Aktualisiert: 15. Sept. 2024




8. Februar

Poesie im Alltag, Alltagspoesie.

Die Mühsal, die Schönheit im Mühsamen und im Leichten, die Farben und die Weite, das Licht im Raum und das Lächeln über seinem Gesicht.


Er lebt und liebt. Er liebt und rollt, er kämpft und schweigt…

 

Seine Berührungen und wie er zu mir spricht, Fragen stellt, überlegt…

Sein Blinzeln, dieses nur ihm eigene Blinzeln, wenn er sich über seinen Teller beugt und die nächste Gabel Pestonudeln auflädt.

Wie alles schwierig ist für ihn, es kaum etwas gibt ohne Hindernis und Misserfolg. Seine Hände zittern, das Spiel, dessen Deckel er öffnen will, schlittert auf den Boden. In unserem Haus fallen laufend Wasserflaschen, Bücher, Handys, alles was der Schwerkraft unterliegt. 


Die Trotzkraft, Trotzfreude in seinem Gesicht. Für mich die Poesie des Lebens ausserhalb der beschleunigten Gesellschaft; die uns im Hier und Jetzt das lieben lässt, was wir haben. Mehr als genug ist`s, wir sind die Glücklichen, denke ich und gehöre doch zu denen, die vom Schicksal hart getroffen.
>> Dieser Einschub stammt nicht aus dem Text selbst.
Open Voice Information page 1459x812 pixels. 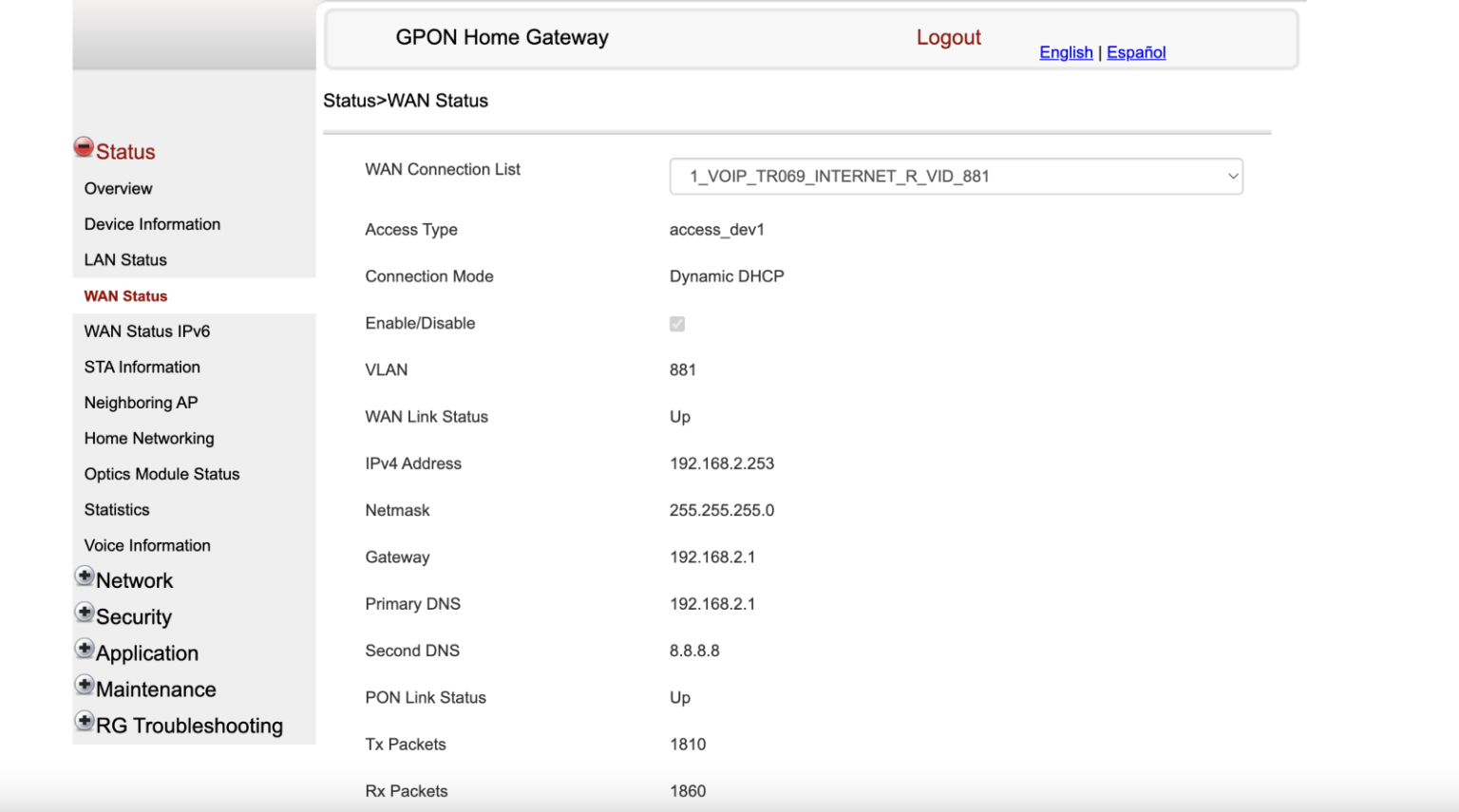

So glücklich zu sein schmeckt intensiv und perlt bittersüss direkt ins Herz, macht’s weit.

Weite, nach der ich mich sehnte, mich sehne immerzu. Unverhofft stand sie da inmitten der engen, schweren Lebensumstände, die zu unserem Leben mit dir gehören. Tränen, aus Himmel und Erde gemischt - und wir hoffen weiter - in diesem normalen, abnormalen Leben nahe am Abgrund.

 

9. Februar

Einen Tag später dreht sich mir das Herz in der Brust. Schmerz, soweit ich fühlen kann. Wie ausgeschlossen und isoliert Jairo da inmitten des Fasnachtsgetummels sitzt. Übermütige Piraten, Ritter, Drachen und Verbrecher, Elsas und Königinnen schwirren um ihn herum. Unbedingt wollte er dabei sein, wenigstens an die Fasnacht, wenn ihm die Teilhabe im Skilager aufgrund seiner Osteoporose schon nicht erlaubt war.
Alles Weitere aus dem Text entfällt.